The Hot 'n' Tot, 1951

By the early 1960s, only 1.87 square miles of the original 7 square mile subdivision remained. And Torrance wanted more.

On June 30, 1964, after a couple of unsuccessful attempts, Lomita was incorporated as a city. In addition to halting annexation, incorporating was intended to curtail the development and construction of highrise apartments, a serious concern at the time. As one long time resident put it, "there was a definite feeling that this should be kept a small town and not just a subsidiary for a big city. Most of the people who came here have in mind family situations. If they come here, they don't want a lot of swingers in apartments."

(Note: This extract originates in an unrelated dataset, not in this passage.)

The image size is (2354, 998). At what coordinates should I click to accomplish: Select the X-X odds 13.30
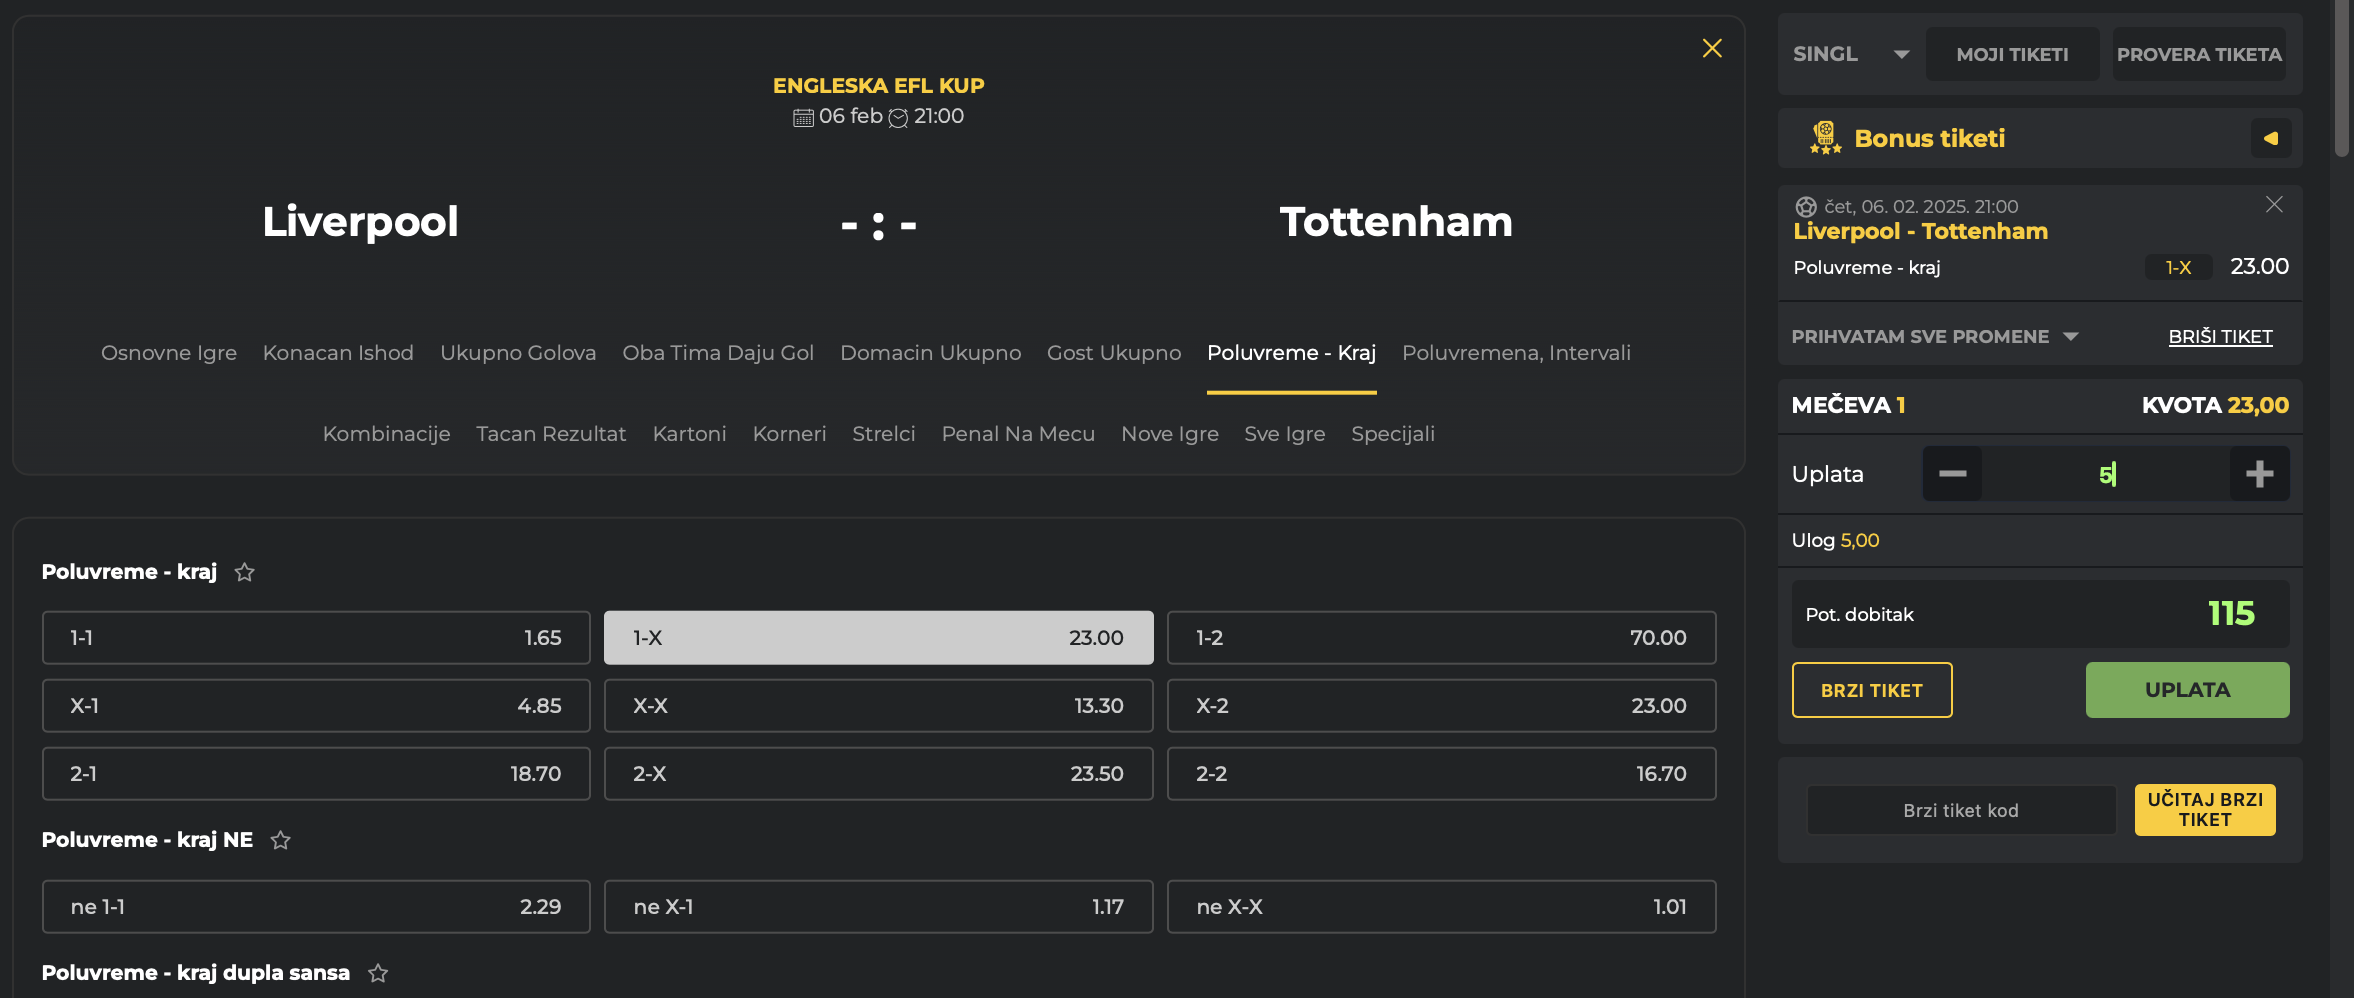878,706
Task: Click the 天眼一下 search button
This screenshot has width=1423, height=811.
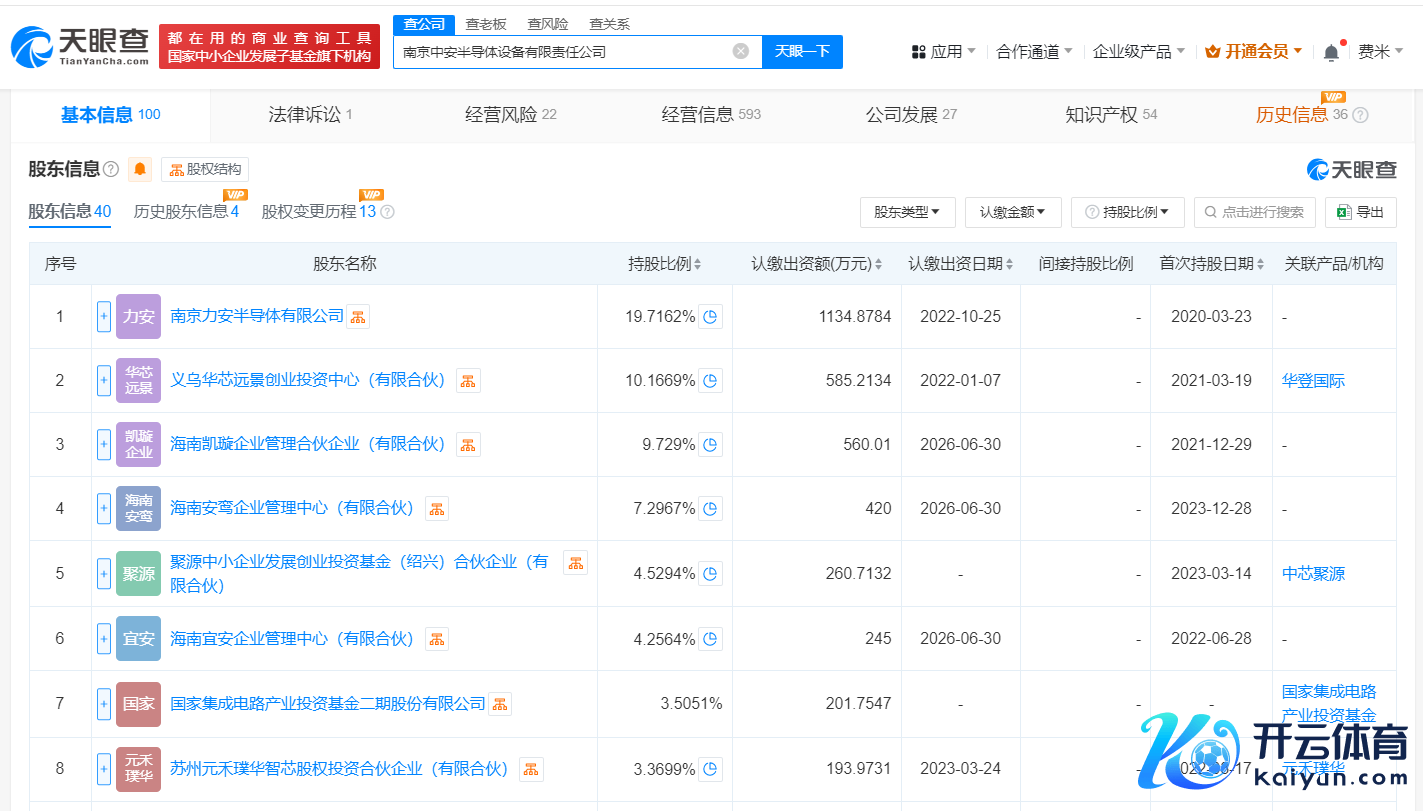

The 70s and 80s passed without much incident. In 1989, 1993, and again in 1999, Lomita tried unsuccessfully to withdraw from the Los Angeles Unified School District, claiming it wanted more control and better management of its schools' curriculum and spending. In 1990, the City had better luck with the County of Los Angeles, seceded from the water district, and assumed complete control and operation of Water District 13.
Although it's shrunk from its original 7 square miles to a meager 1.87 square miles, Lomita has managed not only to survive, but to mature. Boundary disputes, land divisions, natural disasters, civil wars, world wars, and cold wars, oil booms, stock market busts, and even annexation to surrounding communities couldn't consume little Lomita.

From a simple ranch house and a few out-buildings on the Narbonne property, a sleepy narrow gauge electric railroad stop on Western Avenue, and a handful of dirt roads named after trees and fruits, Lomita has grown into a small city and, in spite of that growth, managed to maintain its rustic, small-town flavor.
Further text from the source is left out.